Udine è stata la loro casa per tre anni, ma anche il loro trampolino di lancio verso il grande calcio. Marek Jankulovski e Luciano Spalletti hanno vissuto in bianconero tre stagioni esaltanti, unite dal minimo comune denominatore dell’Europa: quella centrata ogni anno, e culminata dalla prima storica qualificazione in Champions League.
Jankulovski, cosa le viene in mente se pensa a Spalletti?
«Un allenatore che non sa cosa sia la sconfitta. Ha una mentalità pazzesca. Non vuole perdere praticamente mai. E la cosa più importante è che riesce a trasmettere subito nello spogliatoio questa sua idea di calcio».
I vostri primi rapporti?
«Siamo arrivati a Udine lo stesso anno, nel 2002, proprio dopo la mia avventura a Napoli. Da quel momento ho capito subito cosa volesse da me e dagli altri».
E voi?
«Lo abbiamo seguito perché era chiaro che ci avrebbe portato in alto».
Come lo avete capito?
«Non nasconde la sua grande ambizione. Punta sempre più in alto e fissa obiettivi sempre più importanti. E i risultati parlano chiaro. Dopo Udine è andato su panchine importanti, portando a casa risultati importanti».

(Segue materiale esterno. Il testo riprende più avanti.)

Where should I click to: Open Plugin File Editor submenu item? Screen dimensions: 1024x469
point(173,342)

In che modo trasmette la sua voglia di vincere?
«Innanzitutto con il carisma, che è unico. Poi chiede ai suoi giocatori di dare sempre tutto. Non sempre è facile da sopportare, e infatti in tre anni ci siamo anche beccati più di una volta, ma con Luciano i litigi sono sempre costruttivi. È uno che se la prende se vede non lavori o non segui la sua strada».
Lei era uno di quelli che lo seguiva?
« Mi ha aiutato a crescere tanto. Anche tatticamente. Con lui ho giocato anche da esterno destro d’attacco. Mi metteva in quella posizione per permettermi di accentrarmi e tirare in porta».

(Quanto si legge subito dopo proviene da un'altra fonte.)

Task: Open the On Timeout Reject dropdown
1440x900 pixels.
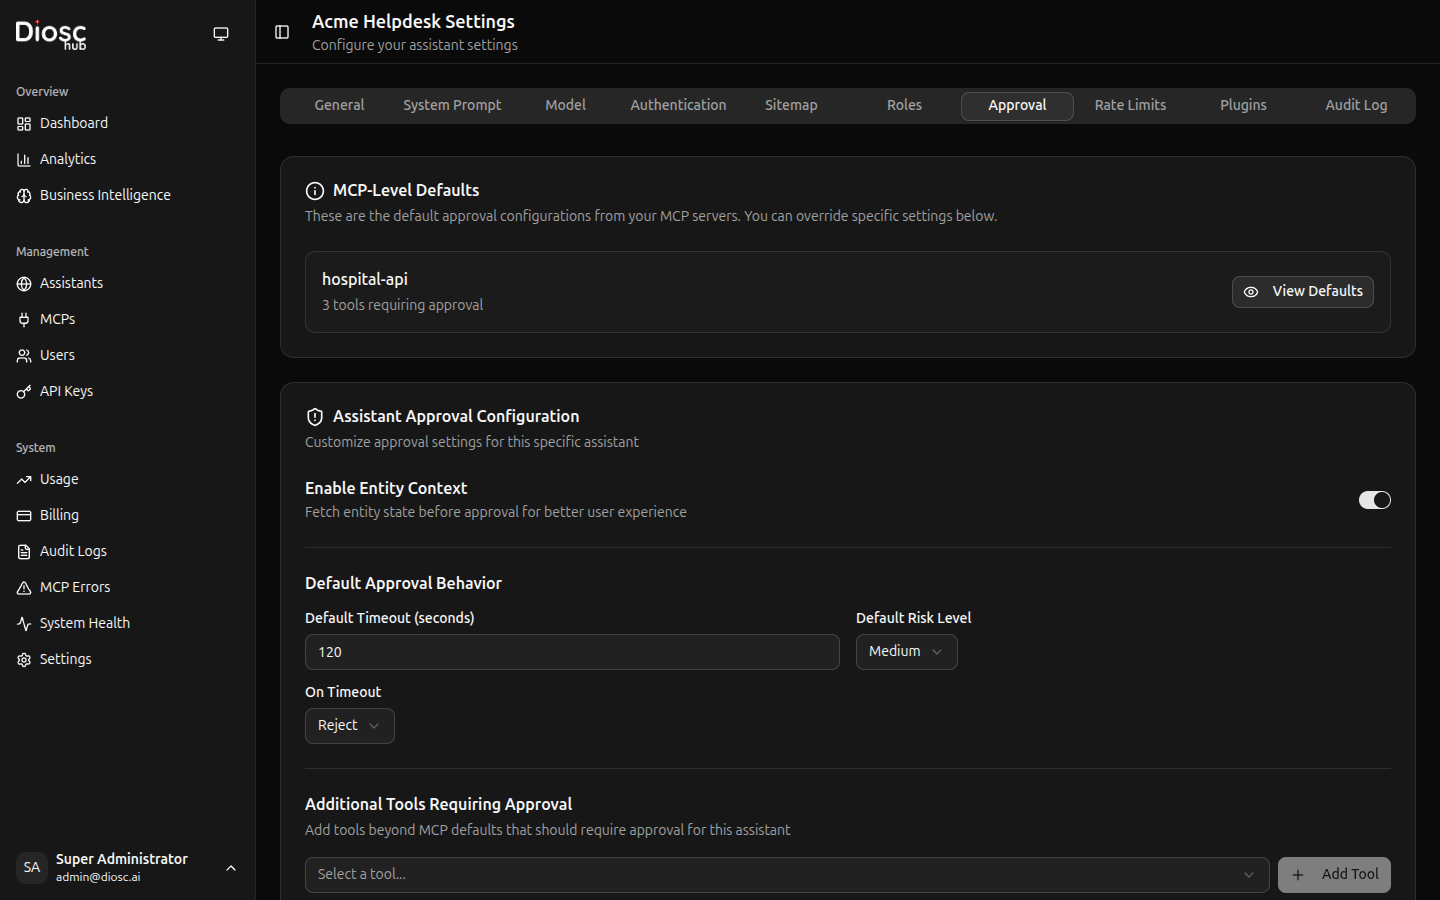Action: point(349,726)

Nello spogliatoio sa imporsi?
«Da noi a Udine non gli è stato difficile. Ci ha spiegato le sue idee, poi sono arrivati i risultati e abbiamo capito che aveva ragione. Al primo anno abbiamo conquistato i preliminari di coppa Uefa, al terzo addirittura la Champions che non era semplice essendo noi l’Udinese. Ma questo vuol dire che non impiega troppo tempo a raggiungere i suoi obiettivi. Ha grandi qualità».
Mentalità vincente per tutta la partita insomma…
«E infatti non mi stupiscono tutti questi gol nel finale del Napoli».
Perché?
«Ti stimola dall’inizio alla fine e vive tutta la patita con una passione pazzesca. Si piazza lì, sulla riga del fallo laterale, e con le mani ti spinge fisicamente verso la porta avversaria. Ricordo che quando ero in campo quella sua gestualità mi stimolava tantissimo: mi trasmetteva la voglia di non lasciare nemmeno un metro e non sprecare nemmeno un minuto».
Mentre fuori dal campo?
«È uno tranquillo. Chiede rispetto e ricambia con il rispetto. Poi è un allenatore molto simpatico con il quale riesci a concentrarti bene senza stress».
A Napoli si sta imponendo per le sue idee offensive…
«Anche a Udine era uno dei suoi cavalli di battaglia. Lavoravamo molto sulla fase offensiva in allenamento. 4-2-3-1 e 4-3-3 erano i suoi moduli, per una squadra molto votata all’attacco. D’altra parte c’erano Jorghensen, Iaquinta, Di Natale e Di Michele: tutta gente che spingeva molto. Perfetti per noi che lavoravamo tanto per concretizzare».
E allora che partita si aspetta domani sera tra Udinese e Napoli?
«Siamo ancora all’inizio del campionato e tante carte sono tutte da scoprire. Mi sembra che il Napoli stia rispettando le aspettative anche per quello che ha fatto vedere in Europa. Anche perché con Spalletti si sta sempre sulla corda. Insigne è un fuoriclasse. Ma ci sono anche tanti giocatori importanti».
Mentre l’Udinese?
«È una squadra sempre nuova, punta molto sui giovani da valorizzare per poi rivenderli. Quest’anno sono partiti molto bene e il pareggio con la Juve ha dato grande fiducia al gruppo».